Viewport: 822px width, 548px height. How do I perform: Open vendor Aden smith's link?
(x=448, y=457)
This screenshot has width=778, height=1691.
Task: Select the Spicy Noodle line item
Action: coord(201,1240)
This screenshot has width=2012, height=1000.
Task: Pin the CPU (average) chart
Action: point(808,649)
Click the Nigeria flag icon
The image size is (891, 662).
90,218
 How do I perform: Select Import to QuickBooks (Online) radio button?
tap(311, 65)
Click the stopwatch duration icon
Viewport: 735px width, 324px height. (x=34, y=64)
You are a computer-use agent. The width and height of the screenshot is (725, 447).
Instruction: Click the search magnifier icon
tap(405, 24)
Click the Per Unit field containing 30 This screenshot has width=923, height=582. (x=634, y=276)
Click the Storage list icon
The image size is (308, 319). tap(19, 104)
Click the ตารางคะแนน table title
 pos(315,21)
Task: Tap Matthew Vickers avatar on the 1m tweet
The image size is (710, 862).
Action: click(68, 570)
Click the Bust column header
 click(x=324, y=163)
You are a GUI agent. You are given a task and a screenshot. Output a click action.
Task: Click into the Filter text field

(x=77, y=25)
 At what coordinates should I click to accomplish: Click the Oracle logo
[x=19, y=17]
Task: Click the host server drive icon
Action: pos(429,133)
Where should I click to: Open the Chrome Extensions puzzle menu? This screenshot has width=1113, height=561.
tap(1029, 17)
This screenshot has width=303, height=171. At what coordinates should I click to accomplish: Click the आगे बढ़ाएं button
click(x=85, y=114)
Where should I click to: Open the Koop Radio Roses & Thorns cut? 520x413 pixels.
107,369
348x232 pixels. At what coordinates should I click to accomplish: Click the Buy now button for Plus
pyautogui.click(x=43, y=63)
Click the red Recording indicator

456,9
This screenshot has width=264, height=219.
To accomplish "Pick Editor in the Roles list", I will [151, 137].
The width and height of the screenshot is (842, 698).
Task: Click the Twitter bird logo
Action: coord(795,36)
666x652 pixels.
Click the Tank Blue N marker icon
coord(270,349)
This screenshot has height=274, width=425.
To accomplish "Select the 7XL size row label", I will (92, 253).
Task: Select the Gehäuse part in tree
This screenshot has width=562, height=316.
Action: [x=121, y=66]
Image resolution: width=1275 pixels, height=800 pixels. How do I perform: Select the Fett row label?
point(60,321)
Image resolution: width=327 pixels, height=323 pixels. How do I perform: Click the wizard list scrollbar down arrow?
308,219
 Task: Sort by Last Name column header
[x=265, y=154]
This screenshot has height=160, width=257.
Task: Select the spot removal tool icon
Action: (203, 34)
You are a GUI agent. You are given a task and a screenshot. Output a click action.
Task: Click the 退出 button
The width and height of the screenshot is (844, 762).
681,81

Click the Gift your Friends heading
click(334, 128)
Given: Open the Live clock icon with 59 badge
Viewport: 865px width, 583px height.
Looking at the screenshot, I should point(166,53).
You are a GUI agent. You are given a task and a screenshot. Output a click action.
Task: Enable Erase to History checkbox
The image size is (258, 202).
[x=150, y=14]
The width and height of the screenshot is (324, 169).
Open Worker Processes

━━━━━━━━━━━━━━━━━━━━━━━━━━━━━━

# [What to do]
An exact retyping of every line in the records is needed.

# [Exercise result]
Viewport: 822px width, 548px height. How do I perform: Open vendor Aden smith's link?
(x=448, y=457)
This screenshot has width=778, height=1691.
Task: Select the Spicy Noodle line item
Action: coord(201,1240)
This screenshot has width=2012, height=1000.
Task: Pin the CPU (average) chart
Action: point(808,649)
Click the Nigeria flag icon
The image size is (891, 662).
90,218
 How do I perform: Select Import to QuickBooks (Online) radio button?
tap(311, 65)
Click the stopwatch duration icon
Viewport: 735px width, 324px height. (x=34, y=64)
You are a computer-use agent. The width and height of the screenshot is (725, 447).
Instruction: Click the search magnifier icon
tap(405, 24)
Click the Per Unit field containing 30 This screenshot has width=923, height=582. (x=634, y=276)
Click the Storage list icon
The image size is (308, 319). tap(19, 104)
Click the ตารางคะแนน table title
 pos(315,21)
Task: Tap Matthew Vickers avatar on the 1m tweet
The image size is (710, 862).
Action: click(68, 570)
Click the Bust column header
 click(x=324, y=163)
You are a GUI agent. You are given a task and a screenshot. Output a click action.
Task: Click into the Filter text field

(x=77, y=25)
 At what coordinates should I click to accomplish: Click the Oracle logo
[x=19, y=17]
Task: Click the host server drive icon
Action: pos(429,133)
Where should I click to: Open the Chrome Extensions puzzle menu? This screenshot has width=1113, height=561.
tap(1029, 17)
This screenshot has width=303, height=171. At what coordinates should I click to accomplish: Click the आगे बढ़ाएं button
click(x=85, y=114)
Where should I click to: Open the Koop Radio Roses & Thorns cut? 520x413 pixels.
107,369
348x232 pixels. At what coordinates should I click to accomplish: Click the Buy now button for Plus
pyautogui.click(x=43, y=63)
Click the red Recording indicator

456,9
This screenshot has width=264, height=219.
To accomplish "Pick Editor in the Roles list", I will [151, 137].
The width and height of the screenshot is (842, 698).
Task: Click the Twitter bird logo
Action: coord(795,36)
666x652 pixels.
Click the Tank Blue N marker icon
coord(270,349)
This screenshot has height=274, width=425.
To accomplish "Select the 7XL size row label", I will (92, 253).
Task: Select the Gehäuse part in tree
This screenshot has width=562, height=316.
Action: [x=121, y=66]
Image resolution: width=1275 pixels, height=800 pixels. How do I perform: Select the Fett row label?
point(60,321)
Image resolution: width=327 pixels, height=323 pixels. How do I perform: Click the wizard list scrollbar down arrow?
308,219
 Task: Sort by Last Name column header
[x=265, y=154]
This screenshot has height=160, width=257.
Task: Select the spot removal tool icon
Action: (203, 34)
You are a GUI agent. You are given a task and a screenshot. Output a click action.
Task: Click the 退出 button
The width and height of the screenshot is (844, 762).
681,81

Click the Gift your Friends heading
click(334, 128)
Given: Open the Live clock icon with 59 badge
Viewport: 865px width, 583px height.
Looking at the screenshot, I should point(166,53).
You are a GUI agent. You are given a task and a screenshot. Output a click action.
Task: Enable Erase to History checkbox
The image size is (258, 202).
[x=150, y=14]
The width and height of the screenshot is (324, 169).
Open Worker Processes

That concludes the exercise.